Fórum de Processamento de Polímeros debate novas tecnologias na Bahia: Polymer Processing Society

Universidade de Akron (Ohio/EUA)

Duas evidências marcaram o 23º Fórum de Processamento de Polímeros da Polymer Processing Society (PPS) ocorrido entre 27 e 31 de maio em Salvador – o primeiro realizado na América Latina por esta entidade, fundada em março de 1985, na Universidade de Akron (Ohio/EUA), com o propósito de promover o intercâmbio científico e tecnológico entre professores e pesquisadores universitários do seu ramo de conhecimento.

As evidências foram: o foco crescente nos dois temas inovadores, nanotecnologia e biotecnologia, esta em razão do desenvolvimento de polímeros com base em fontes renováveis (green polymers); e a presença, pela primeira vez considerada numericamente significativa, de engenheiros vinculados à indústria, situação diferenciada em relação aos encontros anteriores, restritos quase exclusivamente ao pessoal do meio acadêmico.

Plástico Moderno, Notícias - Fórum debate novas tecnologias na Bahia
Vlachopoulos, o chairman, (esq.) e Luis Pessan

“A PPS percebeu a necessidade de atrair a indústria para o seu ambiente”, explicou o chairman, o grego-canadense da Universidade McMaster, John Vlachopoulos.
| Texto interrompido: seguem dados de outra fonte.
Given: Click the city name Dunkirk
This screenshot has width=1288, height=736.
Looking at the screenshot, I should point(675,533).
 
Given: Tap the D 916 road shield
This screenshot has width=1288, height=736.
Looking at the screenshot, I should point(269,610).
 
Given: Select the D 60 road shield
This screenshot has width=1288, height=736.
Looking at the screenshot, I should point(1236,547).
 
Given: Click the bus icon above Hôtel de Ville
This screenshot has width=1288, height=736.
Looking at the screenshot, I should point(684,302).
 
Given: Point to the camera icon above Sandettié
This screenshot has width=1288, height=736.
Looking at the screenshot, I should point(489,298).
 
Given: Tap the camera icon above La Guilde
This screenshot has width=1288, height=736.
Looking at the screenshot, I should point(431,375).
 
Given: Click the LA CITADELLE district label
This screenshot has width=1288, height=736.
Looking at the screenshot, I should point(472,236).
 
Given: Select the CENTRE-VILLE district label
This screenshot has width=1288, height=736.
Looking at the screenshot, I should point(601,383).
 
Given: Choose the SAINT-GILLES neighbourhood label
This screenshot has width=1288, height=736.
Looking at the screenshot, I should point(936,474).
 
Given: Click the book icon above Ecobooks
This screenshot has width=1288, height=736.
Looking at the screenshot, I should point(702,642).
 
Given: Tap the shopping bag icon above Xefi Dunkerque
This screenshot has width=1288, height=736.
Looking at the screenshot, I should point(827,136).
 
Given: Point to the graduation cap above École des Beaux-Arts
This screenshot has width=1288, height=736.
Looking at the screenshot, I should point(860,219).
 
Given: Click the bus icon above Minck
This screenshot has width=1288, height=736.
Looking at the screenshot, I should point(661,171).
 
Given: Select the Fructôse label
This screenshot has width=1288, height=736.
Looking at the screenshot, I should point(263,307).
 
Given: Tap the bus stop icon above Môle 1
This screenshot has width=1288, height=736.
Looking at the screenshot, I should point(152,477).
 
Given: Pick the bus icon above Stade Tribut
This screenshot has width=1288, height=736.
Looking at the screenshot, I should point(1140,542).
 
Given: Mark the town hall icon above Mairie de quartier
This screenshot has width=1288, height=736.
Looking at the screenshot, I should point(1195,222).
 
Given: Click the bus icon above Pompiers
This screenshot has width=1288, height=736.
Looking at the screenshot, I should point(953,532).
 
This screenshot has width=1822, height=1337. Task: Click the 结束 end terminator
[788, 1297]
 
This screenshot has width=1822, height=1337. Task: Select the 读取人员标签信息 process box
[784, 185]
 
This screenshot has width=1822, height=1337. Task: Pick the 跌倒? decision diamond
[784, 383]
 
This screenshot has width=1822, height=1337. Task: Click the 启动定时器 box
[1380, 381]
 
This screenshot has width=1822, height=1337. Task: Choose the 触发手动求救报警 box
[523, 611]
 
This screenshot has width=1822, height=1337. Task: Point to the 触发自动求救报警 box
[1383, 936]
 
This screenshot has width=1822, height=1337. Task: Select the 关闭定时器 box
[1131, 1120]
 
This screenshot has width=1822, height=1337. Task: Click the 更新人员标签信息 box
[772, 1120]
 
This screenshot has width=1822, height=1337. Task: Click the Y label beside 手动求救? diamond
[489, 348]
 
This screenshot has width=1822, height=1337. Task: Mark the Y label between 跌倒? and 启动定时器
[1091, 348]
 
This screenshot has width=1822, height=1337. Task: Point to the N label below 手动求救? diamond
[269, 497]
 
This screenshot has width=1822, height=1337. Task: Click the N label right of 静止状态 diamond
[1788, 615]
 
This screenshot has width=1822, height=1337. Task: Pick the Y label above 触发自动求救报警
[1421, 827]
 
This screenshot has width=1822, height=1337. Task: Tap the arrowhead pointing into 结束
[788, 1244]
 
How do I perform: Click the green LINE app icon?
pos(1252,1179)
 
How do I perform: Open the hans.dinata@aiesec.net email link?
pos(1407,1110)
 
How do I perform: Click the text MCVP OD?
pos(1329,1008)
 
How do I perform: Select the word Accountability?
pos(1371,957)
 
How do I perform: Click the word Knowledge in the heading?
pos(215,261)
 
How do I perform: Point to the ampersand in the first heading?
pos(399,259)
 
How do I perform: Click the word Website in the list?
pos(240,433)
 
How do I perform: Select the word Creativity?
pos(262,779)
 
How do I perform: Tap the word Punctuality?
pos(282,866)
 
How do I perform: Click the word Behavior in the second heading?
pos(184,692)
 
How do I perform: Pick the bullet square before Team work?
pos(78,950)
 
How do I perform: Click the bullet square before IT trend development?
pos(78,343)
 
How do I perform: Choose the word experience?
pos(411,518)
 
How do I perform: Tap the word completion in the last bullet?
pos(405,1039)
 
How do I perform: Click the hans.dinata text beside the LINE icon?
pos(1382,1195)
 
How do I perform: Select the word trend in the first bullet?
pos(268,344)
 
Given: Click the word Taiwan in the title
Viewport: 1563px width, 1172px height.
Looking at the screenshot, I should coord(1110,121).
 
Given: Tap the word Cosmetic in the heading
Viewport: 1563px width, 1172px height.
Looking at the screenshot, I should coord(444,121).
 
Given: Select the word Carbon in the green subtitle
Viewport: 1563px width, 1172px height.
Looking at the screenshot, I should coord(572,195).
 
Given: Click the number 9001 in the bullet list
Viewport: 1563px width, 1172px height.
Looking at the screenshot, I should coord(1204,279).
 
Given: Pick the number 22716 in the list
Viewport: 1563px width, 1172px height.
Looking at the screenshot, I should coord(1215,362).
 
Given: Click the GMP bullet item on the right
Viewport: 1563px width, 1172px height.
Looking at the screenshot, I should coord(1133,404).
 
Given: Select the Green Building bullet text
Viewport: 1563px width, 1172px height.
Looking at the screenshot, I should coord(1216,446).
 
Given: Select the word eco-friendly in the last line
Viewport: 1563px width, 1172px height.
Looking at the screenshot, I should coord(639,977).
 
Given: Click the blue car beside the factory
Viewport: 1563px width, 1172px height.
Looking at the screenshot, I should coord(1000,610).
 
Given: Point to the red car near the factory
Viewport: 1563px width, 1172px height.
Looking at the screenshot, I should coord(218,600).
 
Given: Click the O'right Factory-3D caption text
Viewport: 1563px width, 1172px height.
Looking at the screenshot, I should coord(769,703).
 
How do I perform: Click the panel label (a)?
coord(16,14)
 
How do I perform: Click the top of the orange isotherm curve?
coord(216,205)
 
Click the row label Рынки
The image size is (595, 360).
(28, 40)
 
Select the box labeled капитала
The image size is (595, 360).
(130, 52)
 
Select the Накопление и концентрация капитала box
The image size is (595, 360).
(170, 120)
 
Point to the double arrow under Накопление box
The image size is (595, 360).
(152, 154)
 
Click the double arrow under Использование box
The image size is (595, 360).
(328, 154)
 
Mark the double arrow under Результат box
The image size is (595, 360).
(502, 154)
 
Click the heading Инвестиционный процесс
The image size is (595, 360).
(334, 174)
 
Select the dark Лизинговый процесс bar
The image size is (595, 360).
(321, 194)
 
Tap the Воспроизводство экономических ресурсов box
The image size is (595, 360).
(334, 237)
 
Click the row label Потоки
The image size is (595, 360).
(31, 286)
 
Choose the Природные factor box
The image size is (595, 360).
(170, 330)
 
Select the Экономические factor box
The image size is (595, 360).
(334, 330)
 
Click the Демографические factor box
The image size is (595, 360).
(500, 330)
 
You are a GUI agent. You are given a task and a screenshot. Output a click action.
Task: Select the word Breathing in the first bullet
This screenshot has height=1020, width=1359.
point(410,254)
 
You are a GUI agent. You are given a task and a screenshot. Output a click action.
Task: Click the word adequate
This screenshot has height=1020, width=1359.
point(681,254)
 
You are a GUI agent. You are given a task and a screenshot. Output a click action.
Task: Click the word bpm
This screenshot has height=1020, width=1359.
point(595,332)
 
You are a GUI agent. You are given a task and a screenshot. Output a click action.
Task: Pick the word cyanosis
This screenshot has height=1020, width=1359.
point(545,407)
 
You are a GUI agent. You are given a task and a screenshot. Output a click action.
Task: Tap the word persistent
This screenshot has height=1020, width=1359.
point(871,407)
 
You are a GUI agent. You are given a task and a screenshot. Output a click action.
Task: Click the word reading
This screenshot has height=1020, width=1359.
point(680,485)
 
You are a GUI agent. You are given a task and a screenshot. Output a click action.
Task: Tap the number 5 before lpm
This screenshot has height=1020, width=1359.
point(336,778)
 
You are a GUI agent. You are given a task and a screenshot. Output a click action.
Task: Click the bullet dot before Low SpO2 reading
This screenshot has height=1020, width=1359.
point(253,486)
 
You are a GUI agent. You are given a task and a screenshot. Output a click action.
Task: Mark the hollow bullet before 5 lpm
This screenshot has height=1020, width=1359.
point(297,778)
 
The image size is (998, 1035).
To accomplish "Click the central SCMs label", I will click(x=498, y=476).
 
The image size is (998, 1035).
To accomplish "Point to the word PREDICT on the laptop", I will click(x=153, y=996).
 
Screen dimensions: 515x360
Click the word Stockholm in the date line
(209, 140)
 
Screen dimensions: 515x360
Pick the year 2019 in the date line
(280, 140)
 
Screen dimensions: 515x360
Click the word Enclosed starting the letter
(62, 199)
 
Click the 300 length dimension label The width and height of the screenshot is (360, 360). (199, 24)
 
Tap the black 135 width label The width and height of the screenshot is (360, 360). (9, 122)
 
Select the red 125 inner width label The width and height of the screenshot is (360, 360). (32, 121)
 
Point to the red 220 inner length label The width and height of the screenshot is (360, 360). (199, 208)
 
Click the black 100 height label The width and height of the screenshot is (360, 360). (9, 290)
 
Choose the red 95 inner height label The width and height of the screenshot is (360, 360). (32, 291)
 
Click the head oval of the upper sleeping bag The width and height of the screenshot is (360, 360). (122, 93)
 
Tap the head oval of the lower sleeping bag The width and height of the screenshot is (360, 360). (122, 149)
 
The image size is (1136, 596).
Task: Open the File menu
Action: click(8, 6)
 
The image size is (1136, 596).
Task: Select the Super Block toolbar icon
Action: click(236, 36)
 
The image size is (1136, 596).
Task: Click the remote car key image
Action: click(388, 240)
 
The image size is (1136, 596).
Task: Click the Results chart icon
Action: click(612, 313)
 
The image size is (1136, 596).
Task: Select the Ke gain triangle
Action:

Conduzindo a organização, além de Vlachopoulos, estiveram os professores da Universidade Federal de São Carlos (UFSCar), Luiz Antônio Pessan e Elias Hage Jr., presidente e co-presidente do comitê organizador nacional.

Estiveram presentes professores e pesquisadores de mais de 40 países.

O PPS-23, como o evento foi apresentado, levou à Bahia autores que se movem como celebridades no meio acadêmico, entre eles o professor de Cleveland, Ica-Manas Zloczover, autor de um best-seller sobre mistura de polímeros; e o engenheiro do Toyota Tecnological Institute, Massami Okamoto, que desenvolveu um festejado nanocomposto com 5% de nanoargila em matriz de nylon, tão resistente à tensão e acentuadamente mais leve que o compósito tradicional, com 40% de fibra de vidro.

Vlachopoulus, Pessan e Hage avaliaram que os dois temas dominantes foram a nanotecnologia e produção de compósitos – razão de 78 dos 230 trabalhos registrados (keynotes, apresentações orais e pôsteres) – e os polímeros de fontes renováveis ou biopolímeros. Vlachopoulus fez uma previsão: tal linha de pesquisa deve crescer com força no Brasil, até com base na tradição do etanol e nos primeiros trabalhos que estão sendo apresentados.

“Precisamos desenvolver polímeros de fontes renováveis com as propriedades dos polímeros base petróleo”, proclamou. Entre os pesquisadores do primeiro mundo que estão se destacando no desenvolvimento dos polímeros alternativos, o mais visível foi o canadense Michel Huncault, um dos oito conferencistas – falou em plenário sobre os desafios e oportunidades neste novo campo de pesquisa e investimento.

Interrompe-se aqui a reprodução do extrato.